The answer is: Very briefly. The page count in a Minx book is not vast, so the format begs the authors to practice brevity and the artists to get a lot of information into every panel if the story is going to be very complicated. If both creators fall a little short of that demand, the book’s success falters, and that’s the main problem with this final title for the Minx line.
Token — written by Alisa Kwitney and drawn by Joelle Jones — follows the everyday life of Shira Spektor, a lonely resident of Miami Beach, Florida, fifteen years of age. While the teen trauma is all credible, it lies in a jumble amidst the limiting page count. There are plenty of big themes in here — loss and loneliness being the major ones, as well as the concept of moving on from your past— but as the story alternates between meandering navel-gazing and jumpy emotionalism, it never manages to deliver on the promise of those themes.
There is constant emotional turmoil for the overwhelmed Shira but not enough pages to give any of the plot its deserved punch. Every incident is way too rushed and there is little to latch onto. The story needed to be pared down — at least one element could have been left out and not disturbed the flow.
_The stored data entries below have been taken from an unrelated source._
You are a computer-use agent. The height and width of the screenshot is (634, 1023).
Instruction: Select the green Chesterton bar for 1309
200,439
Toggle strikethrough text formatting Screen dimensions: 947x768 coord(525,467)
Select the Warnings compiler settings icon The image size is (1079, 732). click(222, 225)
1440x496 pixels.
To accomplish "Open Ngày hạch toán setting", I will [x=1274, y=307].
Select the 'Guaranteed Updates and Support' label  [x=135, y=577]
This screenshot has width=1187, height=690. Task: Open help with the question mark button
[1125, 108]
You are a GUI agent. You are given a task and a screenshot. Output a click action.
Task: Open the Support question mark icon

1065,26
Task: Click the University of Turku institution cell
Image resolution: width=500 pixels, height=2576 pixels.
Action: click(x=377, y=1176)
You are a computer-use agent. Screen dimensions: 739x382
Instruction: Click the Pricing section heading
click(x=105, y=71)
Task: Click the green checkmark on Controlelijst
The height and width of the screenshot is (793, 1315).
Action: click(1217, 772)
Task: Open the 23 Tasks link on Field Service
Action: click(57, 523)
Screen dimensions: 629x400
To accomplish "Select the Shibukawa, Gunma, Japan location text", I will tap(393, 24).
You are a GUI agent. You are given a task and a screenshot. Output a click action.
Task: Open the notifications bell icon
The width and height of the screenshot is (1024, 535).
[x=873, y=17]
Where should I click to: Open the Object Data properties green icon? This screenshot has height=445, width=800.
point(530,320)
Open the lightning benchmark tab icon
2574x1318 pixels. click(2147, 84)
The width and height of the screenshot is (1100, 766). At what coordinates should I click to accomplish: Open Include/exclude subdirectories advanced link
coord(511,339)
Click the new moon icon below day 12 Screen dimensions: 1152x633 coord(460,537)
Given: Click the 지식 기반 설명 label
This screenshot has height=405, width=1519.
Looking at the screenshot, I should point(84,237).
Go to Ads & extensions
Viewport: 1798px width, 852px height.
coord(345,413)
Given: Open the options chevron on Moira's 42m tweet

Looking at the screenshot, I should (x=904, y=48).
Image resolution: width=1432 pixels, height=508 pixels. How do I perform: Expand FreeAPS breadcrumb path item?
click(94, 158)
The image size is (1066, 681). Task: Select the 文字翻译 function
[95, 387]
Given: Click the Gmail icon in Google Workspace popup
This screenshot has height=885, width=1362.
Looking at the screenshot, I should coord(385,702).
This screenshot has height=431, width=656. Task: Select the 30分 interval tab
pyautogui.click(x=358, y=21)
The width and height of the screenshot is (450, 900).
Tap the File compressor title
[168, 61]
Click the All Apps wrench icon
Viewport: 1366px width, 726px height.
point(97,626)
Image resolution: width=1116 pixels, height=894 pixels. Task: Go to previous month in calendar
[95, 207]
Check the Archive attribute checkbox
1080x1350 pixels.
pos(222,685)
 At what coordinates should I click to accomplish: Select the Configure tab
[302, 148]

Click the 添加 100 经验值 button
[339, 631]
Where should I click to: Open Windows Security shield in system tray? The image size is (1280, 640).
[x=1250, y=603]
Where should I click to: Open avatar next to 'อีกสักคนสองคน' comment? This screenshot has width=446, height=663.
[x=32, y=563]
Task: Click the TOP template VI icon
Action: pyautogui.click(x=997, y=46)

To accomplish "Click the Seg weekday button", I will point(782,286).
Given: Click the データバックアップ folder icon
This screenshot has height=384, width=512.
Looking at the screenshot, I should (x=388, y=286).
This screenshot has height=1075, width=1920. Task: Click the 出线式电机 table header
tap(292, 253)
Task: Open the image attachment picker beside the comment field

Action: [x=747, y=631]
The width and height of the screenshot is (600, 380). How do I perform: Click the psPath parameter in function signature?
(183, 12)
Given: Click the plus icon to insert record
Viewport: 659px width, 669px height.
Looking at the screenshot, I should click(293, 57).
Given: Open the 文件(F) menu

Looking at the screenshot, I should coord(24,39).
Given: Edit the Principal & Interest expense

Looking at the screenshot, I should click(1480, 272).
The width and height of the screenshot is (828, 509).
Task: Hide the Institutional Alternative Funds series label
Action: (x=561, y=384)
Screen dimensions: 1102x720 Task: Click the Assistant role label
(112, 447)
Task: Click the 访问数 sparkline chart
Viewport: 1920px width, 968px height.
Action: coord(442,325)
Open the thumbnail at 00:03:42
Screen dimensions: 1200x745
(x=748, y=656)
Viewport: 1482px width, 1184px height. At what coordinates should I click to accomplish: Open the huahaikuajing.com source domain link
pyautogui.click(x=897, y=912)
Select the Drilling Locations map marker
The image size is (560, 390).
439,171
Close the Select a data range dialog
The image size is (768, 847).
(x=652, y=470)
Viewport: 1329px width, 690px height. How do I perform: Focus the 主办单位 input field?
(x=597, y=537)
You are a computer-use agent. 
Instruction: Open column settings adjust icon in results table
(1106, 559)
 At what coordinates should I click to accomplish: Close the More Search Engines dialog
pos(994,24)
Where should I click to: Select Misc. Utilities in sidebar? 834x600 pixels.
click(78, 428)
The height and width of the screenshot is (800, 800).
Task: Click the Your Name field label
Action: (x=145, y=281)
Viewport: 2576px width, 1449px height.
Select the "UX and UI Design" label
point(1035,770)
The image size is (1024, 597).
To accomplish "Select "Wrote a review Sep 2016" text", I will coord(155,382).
With so much packed in, the storytelling relies too heavily on over-the-top signposts that lack the emotional sophistication required to move the story along in any fresh way. When Shira develops her infatuation with Rafael, her first order of business is to betray her smart girl persona and dash to the library in order to rip through a trashy romance novel called — just repeating this makes me cringe — Latin Lover. Meanwhile, Shira’s father goes all Jekyll and Hyde on his daughter and mother when they don’t adore his new girlfriend — not even a shade of the character as first presented appears. Rather than try for a three-dimensional character, Kwitney settles for the cliche of snippy-jerk parenting, which comes off as a bit childish and hints at a distrust of the audience’s capability towards nuance.
One other deficit is the time setting — 1987. On one hand, this does allow for a break from the endless cell phone conversations and text messaging of modern teen drama. However, that’s really the only indication that the story is not current — neither Kwitney nor Jones take advantage of the era. The art in particular offers nothing in the way of dating the story. I’m still a bit boggled by the main character wearing capris back then, which seems anachronistic to me but maybe I wasn’t hanging out with the right girls — or at least the ones from Miami.
This wastes what could be a perfect set-up. Shira’s elderly friend, Minerva, looks back to her own youth to offer Shira advice and understanding. It would have been interesting to contrast that with Shira’s story nowadays as she looks back to 1987. It seems like an obvious device and one that might have offered a context for the rushed nature of the information Kwitney is trying to get across.
As a final word on the Minx line, the book confirms that in the great big world of modern horrors the biggest problem facing teen girls is the heartbreak of being a social outcast — and the most common and painful symptom of that is the lack of a romantic interest. Or, at least, this is what the grown-ups think.